Il ruolo della Cina come fattore di stabilità dei prezzi nel mondo è destinato a dissolversi a causa del rapido invecchiamento della popolazione cinese, l’aumento di salari e domanda di welfare, e la conseguente riduzione del saggio di risparmio.

C’è poi la crisi immobiliare, che coinvolge un quarto dell’economia cinese e ha provocato il crollo dei prezzi degli immobili e grandi insolvenze, a pesare sulla crescita; e la politica dei contagi zero per eliminare il Covid è inefficace (vedi Hong Kong) ma ha costi elevati in termini di domanda interna.

È quindi sempre più difficile sposare lo scenario delle banche centrali di un ritorno dell’inflazione stabilmente sotto al 2 per cento, perché energia e Cina saranno un elemento strutturale di maggiore inflazione: difficile però stimare a quale livello si stabilizzerà.

Probabile, dunque, che i tassi salgano più di quanto si preveda oggi; e pertanto irrealistico pensare di stabilizzare la dinamica dei prezzi senza costi in termini di crescita e occupazione.

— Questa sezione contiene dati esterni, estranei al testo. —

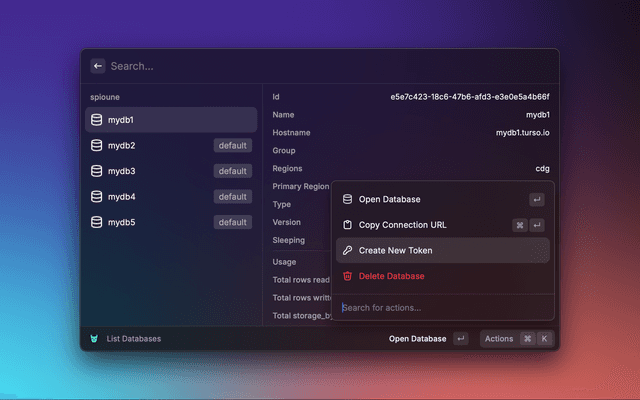Viewport: 640px width, 400px height.
Task: Click the mydb3 database icon
Action: point(97,171)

Tuttavia, non ci sono le condizione per una stagflation anni settanta con il rischio di un ritardato, quanto eccessivo, aumento dei tassi che porti alla recessione.

Chi più rischia in questo nuovo scenario è l’Italia perché l’ipotesi prevalente che una crescita elevata, finanziata dal Pnrr, renda sostenibile il nostro debito pubblico va decisamente rivista. E in questo caso la Bce non potrebbe venire in nostro soccorso come ha fatto più volte negli ultimi 10 anni, avendo deciso di chiudere già entro la fine di quest’anno il lungo esperimento coi tassi negativi e gli acquisti straordinari di titoli. E col debito italiano in crisi, anche la stabilità dell’euro sarebbe a rischio.